On Tone Policing Linus Torvalds - henrik_w
http://manymachines.tumblr.com/post/108367431489/on-tone-policing-linus-torvalds-or-linus-torvalds

======
robot
The problem is often Linus is right. He wrote the first version of git which
is used by a world of programmers today. I'm sure a ton of smart but subtly
less smart programmers would have had a lot of different opinions on its
design. Had he compromised from his thoughts in this design, git wouldn't be
where it is now. Same can be said for the linux kernel. In a way he is a bit
like Steve Jobs, and if he were to compromise, or tried to be nicer or less
reactive, the results of projects would be technically lesser.

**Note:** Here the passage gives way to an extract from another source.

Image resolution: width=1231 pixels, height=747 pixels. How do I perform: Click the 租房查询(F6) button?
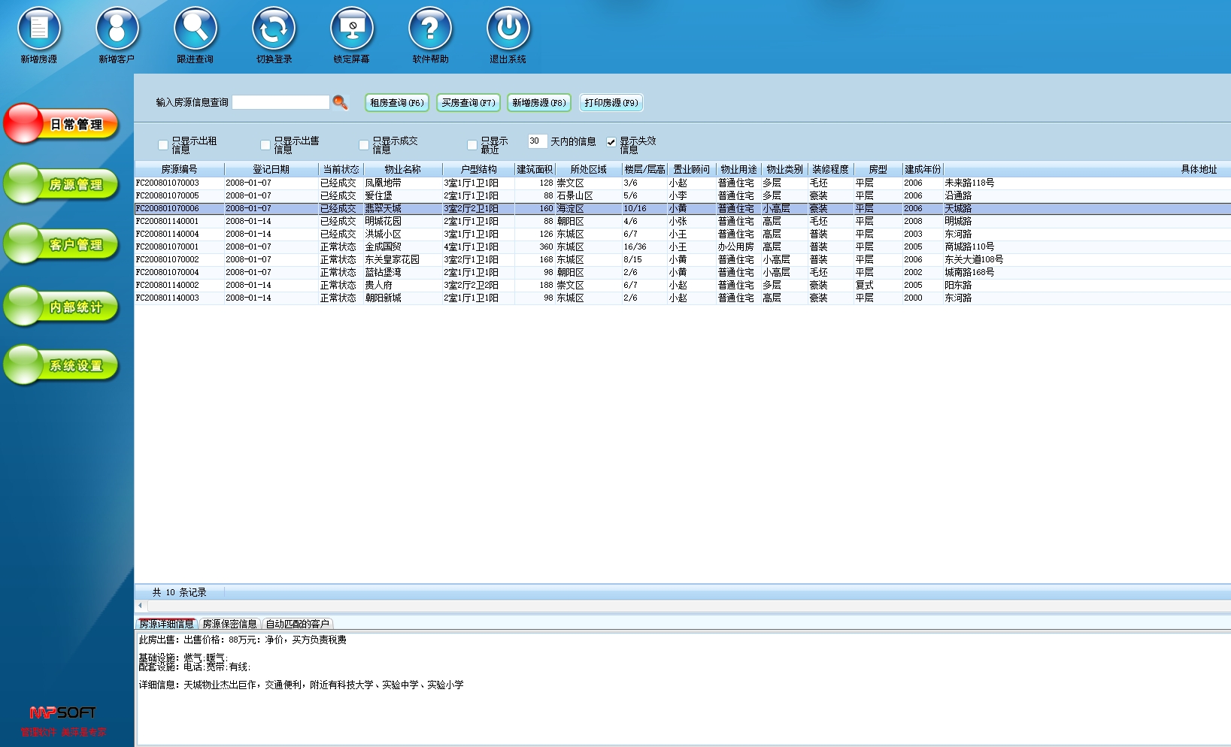pyautogui.click(x=397, y=103)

Many people who don't like Linus' personality still use the linux kernel and
git most of the time. They don't realize that the very reasons they disagree
with him were at the roots of how he managed to get out such tools as the
kernel and git.

In the discussion referred, Linus is opposing the fact that Mac OS X
filesystem was "silently" changing uppercase characters in a filename to
lowercase? Behind the back of the user. Now this is a bad design, but if you
are not allergic to it as much as Linus is, then you would probably be OK with
it. Then numerous technical mediocrities would creep in over time. He is
reactive to issues he sees, and this is part of why what he does is at least
technically superior.

------
onion2k
The author seems to think that Linus's aggressive tone only has a single
effect on the community - to dissuade developers from contributing. It's
possible that's true, but it's unlikely[1]. Things rarely have a single
isolated effect on the world. It's entirely possible that the way Linus
interacts with the community makes people stop and really think before they
post lest they be 'flamed'. Or makes people more likely to group together for
support from his 'burns'. Or keeps the community small enough to stop Linux
becoming bloated (hmm..).

It's easy to focus on the downside of the way Linus writes his posts, but that
doesn't mean there isn't an upside.

[1] This is an interesting example of the Principle of Double Effect -
[http://en.wikipedia.org/wiki/Principle_of_double_effect](http://en.wikipedia.org/wiki/Principle_of_double_effect)
\- The negative effect of writing aggressively is inseparable from the
beneficial effect, consequently making the act good if posting is a good
thing, if Linus is acting with good intentions, and if the downside of
annoying people is less than the upside of being fiercely opinionated about
the way Linux should evolve.

Thomas Aquinas writing 800 years ago about the morality of killing people in
self-defence applied to whether or not flaming people on message boards is
acceptable... This is why I love philosophy.

------
carsongross
Genius computer programmers are often far out on the aspergers continuum. It's
not reasonable to expect them to be polished in their social interactions.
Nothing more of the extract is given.